Guide to test the port knocking application
To start the application write in the command line
./run_demo.bash
Now open the following terminals
mininet> xterm h1 h2
On the terminal h2 open an UDP server on port 22 as follows
h2# python udpserv.py -s 22
Now, on the terminal h1 we can try different knocking sequences.
Run the following commands, write something in the Netcat client and press ENTER.
echo -n "*" | nc -q1 -u 10.0.0.2 10
echo -n "*" | nc -q1 -u 10.0.0.2 11
echo -n "*" | nc -q1 -u 10.0.0.2 40
nc -u 10.0.0.2 22
The sequence is wrong, so no message is shown at server side.
In this application there is an idle timeout of 5 sec set between each knock. If the time between two consecuve knocks exceeds the timeout threshold, the knock sequence is considered invalid.
echo -n "*" | nc -q1 -u 10.0.0.2 10
echo -n "*" | nc -q1 -u 10.0.0.2 11
echo -n "*" | nc -q1 -u 10.0.0.2 12
sleep 7
echo -n "*" | nc -q1 -u 10.0.0.2 13
nc -u 10.0.0.2 22
In this case the sequence is correct, but it is too slow.

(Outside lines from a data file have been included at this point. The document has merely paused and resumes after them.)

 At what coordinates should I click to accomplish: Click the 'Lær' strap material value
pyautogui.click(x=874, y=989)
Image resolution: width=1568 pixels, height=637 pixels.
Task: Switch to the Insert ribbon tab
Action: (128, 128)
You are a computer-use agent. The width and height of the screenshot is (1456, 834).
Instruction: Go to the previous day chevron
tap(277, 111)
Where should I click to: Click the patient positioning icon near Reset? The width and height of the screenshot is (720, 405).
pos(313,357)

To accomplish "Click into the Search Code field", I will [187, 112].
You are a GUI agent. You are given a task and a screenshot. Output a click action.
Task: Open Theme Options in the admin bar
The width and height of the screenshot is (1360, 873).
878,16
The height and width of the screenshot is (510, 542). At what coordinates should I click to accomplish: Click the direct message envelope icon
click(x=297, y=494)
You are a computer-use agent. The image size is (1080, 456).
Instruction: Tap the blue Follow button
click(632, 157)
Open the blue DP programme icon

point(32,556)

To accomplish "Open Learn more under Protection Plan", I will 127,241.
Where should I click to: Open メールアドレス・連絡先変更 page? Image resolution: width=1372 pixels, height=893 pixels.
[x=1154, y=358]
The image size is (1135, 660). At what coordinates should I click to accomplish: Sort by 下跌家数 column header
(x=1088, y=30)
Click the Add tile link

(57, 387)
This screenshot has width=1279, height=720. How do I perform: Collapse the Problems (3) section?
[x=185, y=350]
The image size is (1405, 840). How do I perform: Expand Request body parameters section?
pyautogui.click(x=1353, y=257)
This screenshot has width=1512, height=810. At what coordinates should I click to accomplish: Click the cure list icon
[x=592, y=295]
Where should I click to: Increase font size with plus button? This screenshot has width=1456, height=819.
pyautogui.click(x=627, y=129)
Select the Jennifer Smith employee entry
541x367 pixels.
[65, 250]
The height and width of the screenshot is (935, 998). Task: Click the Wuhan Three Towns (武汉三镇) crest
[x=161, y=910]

echo -n "*" | nc -q1 -u 10.0.0.2 10
echo -n "*" | nc -q1 -u 10.0.0.2 11
echo -n "*" | nc -q1 -u 10.0.0.2 12
echo -n "*" | nc -q1 -u 10.0.0.2 13
nc -u 10.0.0.2 22
In this last case is now possible to see the messages at server side. Once port 22 is open, an idle timeout of 5 seconds and a hard timeout of 10 seconds are set. Try to wait 5 seconds between the 1st and the 2nd message: the idle timeout will expire and the port will be locked again. Repeat the knocking sequence and try to send messages every second: the idle timeout will not expire, but after 10 seconds (hard timeout) the port will be closed.